50.10 Is Post-operative Atrial Fibrillation after CABG a Marker of an Underlying Process?

J. B. Grau1,2, C. K. Johnson1, C. E. Kuschner1, G. Ferrari1,2, R. E. Shaw1 1Valley Heart And Vascular Institute,Cardiothoracic Surgery,Ridgewood, NJ, USA 2University Of Pennsylvania,Surgery,Philadelphia, PA, USA

Introduction:

Post-operative atrial fibrillation (AF) after coronary artery bypass grafting (CABG) occurs frequently, affecting 20-35% of CABG patients. Post-CABG AF can result in longer hospital stay, and has been shown to decrease survival at 10 years. This study assesses survival and major adverse cardiovascular events (MACE) at 20 years in patients with new-onset post-operative AF after CABG.

Methods:
Patients undergoing CABG between 1994 and 2014 at the Valley Hospital were assessed and matched by surgical approach. In the resulting population of 1856 patients, 363 developed new-onset post-operative AF. Logistic regression was used to determine the significant factors associated with the development of post-op AF. Patients were followed for a mean of 12 ± 5 years (ranging 1 to 21.4 years).

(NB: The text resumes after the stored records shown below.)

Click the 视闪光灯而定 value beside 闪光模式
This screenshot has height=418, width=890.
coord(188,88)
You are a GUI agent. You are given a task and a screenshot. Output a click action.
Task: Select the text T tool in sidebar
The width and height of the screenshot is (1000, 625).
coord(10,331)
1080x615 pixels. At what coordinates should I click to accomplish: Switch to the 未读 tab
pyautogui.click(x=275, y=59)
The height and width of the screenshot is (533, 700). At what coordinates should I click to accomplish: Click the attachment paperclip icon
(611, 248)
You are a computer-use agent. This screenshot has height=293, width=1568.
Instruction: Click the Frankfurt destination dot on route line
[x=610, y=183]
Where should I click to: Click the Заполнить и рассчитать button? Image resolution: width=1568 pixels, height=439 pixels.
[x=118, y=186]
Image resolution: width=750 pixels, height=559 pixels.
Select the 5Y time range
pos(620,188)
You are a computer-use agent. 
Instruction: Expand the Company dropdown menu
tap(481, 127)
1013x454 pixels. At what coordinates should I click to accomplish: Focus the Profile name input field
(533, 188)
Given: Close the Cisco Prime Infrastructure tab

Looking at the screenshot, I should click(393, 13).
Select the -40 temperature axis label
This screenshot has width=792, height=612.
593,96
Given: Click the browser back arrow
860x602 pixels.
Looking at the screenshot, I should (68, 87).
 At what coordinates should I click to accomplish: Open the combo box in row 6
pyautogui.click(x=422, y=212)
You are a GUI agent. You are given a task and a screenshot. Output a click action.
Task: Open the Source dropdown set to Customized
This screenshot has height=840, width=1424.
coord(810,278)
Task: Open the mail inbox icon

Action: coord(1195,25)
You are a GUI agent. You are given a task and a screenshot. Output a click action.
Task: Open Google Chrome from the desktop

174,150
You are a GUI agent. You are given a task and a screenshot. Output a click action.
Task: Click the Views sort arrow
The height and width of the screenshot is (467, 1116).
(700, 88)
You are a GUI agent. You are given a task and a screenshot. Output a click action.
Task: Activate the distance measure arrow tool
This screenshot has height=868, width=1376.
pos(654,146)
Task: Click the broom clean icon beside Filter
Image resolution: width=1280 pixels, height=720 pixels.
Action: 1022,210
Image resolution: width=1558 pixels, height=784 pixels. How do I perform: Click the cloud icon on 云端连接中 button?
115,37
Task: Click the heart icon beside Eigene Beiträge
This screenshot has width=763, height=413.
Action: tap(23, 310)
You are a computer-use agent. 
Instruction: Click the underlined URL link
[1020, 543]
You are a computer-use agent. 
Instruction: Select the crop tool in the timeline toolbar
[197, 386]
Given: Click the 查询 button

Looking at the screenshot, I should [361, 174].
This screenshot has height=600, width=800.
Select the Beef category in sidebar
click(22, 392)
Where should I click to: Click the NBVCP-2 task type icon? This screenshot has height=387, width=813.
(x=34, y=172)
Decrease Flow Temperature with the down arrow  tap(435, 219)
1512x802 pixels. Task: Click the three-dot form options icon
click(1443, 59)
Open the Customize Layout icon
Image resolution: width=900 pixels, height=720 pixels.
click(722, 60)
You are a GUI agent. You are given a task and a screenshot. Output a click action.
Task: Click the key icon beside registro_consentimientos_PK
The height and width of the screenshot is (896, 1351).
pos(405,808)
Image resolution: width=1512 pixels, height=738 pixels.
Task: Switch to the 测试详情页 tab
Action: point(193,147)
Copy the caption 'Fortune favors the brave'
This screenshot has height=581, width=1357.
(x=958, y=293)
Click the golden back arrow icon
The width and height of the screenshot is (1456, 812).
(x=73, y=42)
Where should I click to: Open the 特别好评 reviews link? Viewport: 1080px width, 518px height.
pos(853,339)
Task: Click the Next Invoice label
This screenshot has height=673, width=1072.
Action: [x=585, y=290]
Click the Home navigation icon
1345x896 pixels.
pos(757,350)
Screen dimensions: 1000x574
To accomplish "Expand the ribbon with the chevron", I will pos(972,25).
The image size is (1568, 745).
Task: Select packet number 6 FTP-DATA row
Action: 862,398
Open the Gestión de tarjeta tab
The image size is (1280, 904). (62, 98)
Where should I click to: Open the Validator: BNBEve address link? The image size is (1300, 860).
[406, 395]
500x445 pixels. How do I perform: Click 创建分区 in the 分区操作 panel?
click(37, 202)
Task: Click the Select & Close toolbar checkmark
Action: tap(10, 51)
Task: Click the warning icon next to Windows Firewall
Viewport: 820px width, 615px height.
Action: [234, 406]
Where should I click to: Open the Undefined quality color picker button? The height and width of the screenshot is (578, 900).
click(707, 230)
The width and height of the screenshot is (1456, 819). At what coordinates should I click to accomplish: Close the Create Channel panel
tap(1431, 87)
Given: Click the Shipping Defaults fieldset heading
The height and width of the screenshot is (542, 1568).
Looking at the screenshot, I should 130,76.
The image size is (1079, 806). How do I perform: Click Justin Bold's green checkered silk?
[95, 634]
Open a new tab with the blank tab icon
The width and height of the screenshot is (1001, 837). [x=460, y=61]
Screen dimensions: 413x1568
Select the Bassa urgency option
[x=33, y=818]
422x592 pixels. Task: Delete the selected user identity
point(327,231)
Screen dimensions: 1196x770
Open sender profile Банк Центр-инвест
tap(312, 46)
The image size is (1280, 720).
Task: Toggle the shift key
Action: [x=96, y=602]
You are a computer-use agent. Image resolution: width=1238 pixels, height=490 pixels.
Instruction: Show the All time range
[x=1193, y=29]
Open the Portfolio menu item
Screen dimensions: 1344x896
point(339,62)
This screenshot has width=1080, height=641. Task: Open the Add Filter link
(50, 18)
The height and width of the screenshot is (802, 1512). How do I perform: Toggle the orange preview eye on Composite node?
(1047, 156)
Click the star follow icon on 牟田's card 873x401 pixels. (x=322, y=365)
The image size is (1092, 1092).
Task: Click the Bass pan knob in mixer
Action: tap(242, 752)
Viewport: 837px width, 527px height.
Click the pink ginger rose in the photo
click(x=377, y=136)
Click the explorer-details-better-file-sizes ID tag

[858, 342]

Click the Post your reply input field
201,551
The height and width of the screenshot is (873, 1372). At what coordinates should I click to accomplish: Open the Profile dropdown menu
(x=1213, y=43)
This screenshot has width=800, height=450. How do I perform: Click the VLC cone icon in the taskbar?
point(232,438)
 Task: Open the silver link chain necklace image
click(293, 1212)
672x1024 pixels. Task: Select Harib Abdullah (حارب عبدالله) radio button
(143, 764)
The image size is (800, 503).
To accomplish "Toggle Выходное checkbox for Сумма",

A univariate Kaplan Meier analysis was used to compare long-term survival and MACE in patients with and without new-onset Post-op AF. A multivariate Cox Proportional Hazards Regression analysis was used to determine which factors were independently associated with decreased survival.

Results:
Overall 363 patients (19.6%) developed AF post CABG. Logistical regression demonstrated that male gender, increased age, prior cerebrovascular accidents and on-pump CABG were associated with the development of post-op AF. Follow-up MACE in the 1856 patients included 30-day mortality (17 pts, 0.9%), late death (513 pts, 27.6%) late myocardial infarction (76 pts, 4.1%), late PCI (210 pts, 11.3%) repeat CABG (14 pts, 0.8%), any repeat revascularization (219 pts, 11.8%), any stroke (78 pts, 4.2%) and cerebrovascular accident (34 pts, 1.8%). Kaplan Meier analysis showed that patients with post op AF had poorer long-term survival (Log Rank Test p<0.0001) and increased occurrence of MACE (Log Rank Test p<0.0001). Multivariate Cox Proportional Hazards Regression showed that LVEF<35%, Increased age, diabetes, CHF, Active smoking, and History of Renal failure were independently associated with increased MACE and decreased survival. Presence of On-pump CABG, presence of cardiogenic shock, and use of LIMA-SVG over BIMA were independently solely associated with increased mortality. Presence of atrial fibrillation post CABG was independently associated with reduced survival (Adj HR: 1.440; 95%CI: 1.179-1.757; p<0.0001) and increased occurrence of MACE (Adj HR: 1.297; 95CI: 1.094-1.537; p=0.003).

Conclusion:

Our study demonstrates that new-onset AF after CABG is associated with poorer survival and increased MACE at 20 years follow-up. Unfortunately, we have no tools to know how many of the patients that developed AF actually had subclinical symptoms prior to CABG. It is unclear whether CABG causes AF or uncovers an underlying subset of patients conducive to poor outcomes, where AF is just an additional factor. This data suggests that AF is a marker of pathology that deserves close surveillance, not only in the post-operative period, but also in the long term follow up.